Pyotr Ilyich Tchaikovsky
Romeo and Juliet, Fantasy Overture after Shakespeare
Symphony No. 2 in E minor, op. 27
About the music
At his debut with the Philharmoniker in February of 2006, Kirill Petrenko conducted one of his favourite works: Sergei Rachmaninoff’s Second Symphony. Almost exactly 15 years later Petrenko, now the orchestra’s chief conductor, has programmed the composition a second time. After the traumatic fiasco of his First Symphony, the Second, whose premiere Rachmaninoff conducted himself in St Petersburg in 1908, was a critical success. Today it is by far the most popular of the composer’s three works in this genre. Like all his symphonies and piano concertos, this epic work is also in a minor key and – particularly during the familiar slow movement, with its expansive clarinet solo – is filled with the melancholy and longing so typical of Rachmaninoff. Equally effective is the second movement, which in addition to intimate melodies also contains echoes of the Dies Irae motif quoted by Rachmaninoff in many of his works.

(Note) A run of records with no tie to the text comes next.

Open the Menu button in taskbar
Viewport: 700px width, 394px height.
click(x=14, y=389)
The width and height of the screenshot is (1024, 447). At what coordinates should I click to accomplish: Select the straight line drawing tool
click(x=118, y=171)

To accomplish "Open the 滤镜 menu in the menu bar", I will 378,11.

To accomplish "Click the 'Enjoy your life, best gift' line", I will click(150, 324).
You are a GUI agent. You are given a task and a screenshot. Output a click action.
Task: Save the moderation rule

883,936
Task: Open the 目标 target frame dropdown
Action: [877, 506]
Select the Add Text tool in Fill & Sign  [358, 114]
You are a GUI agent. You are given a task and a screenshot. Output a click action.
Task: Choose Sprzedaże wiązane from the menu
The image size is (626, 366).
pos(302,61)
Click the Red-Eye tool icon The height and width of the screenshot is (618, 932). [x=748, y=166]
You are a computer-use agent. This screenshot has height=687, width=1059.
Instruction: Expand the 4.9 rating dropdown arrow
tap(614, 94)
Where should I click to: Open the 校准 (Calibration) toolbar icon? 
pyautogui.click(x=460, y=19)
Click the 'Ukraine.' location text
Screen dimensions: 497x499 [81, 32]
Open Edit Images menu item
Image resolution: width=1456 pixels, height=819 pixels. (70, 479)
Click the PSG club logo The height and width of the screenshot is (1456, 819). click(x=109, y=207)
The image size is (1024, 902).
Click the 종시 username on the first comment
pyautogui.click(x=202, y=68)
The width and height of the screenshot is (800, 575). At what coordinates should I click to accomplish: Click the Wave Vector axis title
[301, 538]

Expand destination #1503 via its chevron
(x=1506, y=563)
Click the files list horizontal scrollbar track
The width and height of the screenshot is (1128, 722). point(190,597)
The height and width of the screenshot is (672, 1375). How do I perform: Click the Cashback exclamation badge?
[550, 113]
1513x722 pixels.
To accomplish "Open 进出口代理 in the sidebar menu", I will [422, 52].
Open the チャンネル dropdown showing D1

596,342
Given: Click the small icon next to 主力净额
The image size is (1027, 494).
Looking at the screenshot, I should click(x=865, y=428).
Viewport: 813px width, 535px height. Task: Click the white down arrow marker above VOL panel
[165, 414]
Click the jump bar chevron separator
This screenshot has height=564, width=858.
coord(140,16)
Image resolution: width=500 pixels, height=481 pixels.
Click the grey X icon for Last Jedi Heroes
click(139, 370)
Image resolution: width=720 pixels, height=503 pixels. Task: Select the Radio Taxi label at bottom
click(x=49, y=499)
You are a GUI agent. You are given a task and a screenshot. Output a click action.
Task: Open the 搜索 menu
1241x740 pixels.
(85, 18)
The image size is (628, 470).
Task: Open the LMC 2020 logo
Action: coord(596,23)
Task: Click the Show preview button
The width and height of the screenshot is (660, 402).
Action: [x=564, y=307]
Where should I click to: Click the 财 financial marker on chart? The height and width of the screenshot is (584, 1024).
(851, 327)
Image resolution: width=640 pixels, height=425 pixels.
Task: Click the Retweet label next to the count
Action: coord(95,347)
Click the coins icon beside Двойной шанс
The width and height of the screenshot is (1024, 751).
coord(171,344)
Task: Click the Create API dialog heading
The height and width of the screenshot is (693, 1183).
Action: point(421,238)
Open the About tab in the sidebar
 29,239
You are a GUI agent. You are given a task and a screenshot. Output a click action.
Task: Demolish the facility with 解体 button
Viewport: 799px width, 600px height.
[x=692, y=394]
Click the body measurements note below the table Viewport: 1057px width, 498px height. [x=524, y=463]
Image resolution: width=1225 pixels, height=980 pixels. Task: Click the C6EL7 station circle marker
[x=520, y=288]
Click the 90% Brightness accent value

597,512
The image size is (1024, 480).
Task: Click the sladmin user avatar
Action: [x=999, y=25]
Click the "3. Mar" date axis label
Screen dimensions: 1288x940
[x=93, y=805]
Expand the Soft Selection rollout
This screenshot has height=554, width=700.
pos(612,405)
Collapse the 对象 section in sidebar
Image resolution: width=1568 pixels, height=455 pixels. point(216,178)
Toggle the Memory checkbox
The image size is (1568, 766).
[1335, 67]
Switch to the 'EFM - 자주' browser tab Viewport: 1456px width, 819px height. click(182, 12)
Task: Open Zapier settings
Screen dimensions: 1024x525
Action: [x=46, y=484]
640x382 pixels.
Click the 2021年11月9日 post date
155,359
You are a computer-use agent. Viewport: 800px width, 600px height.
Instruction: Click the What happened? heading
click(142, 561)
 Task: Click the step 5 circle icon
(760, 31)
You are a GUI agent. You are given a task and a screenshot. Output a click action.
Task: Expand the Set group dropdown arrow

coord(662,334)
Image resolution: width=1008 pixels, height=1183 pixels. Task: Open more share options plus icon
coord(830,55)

The second work on the programme is Peter Tchaikovsky’s fantasy overture Romeo and Juliet. Mily Balakirev, the leader of the group “the Mighty Handful”, known in English as The Five, had suggested the subject to the composer. Although Tchaikovsky was already a professor of composition when he wrote the work, he had to put up with criticism such as the following from the autodidact Balakirev, who was only a few years older: “With regard to its deficiencies, namely its form, the overture still needs revising.” Tchaikovsky actually did revise the composition several times, although, as Petrenko pointed out in an interview for the Digital Concert Hall, during the process he increasingly emancipated himself from the influence of his severe critic.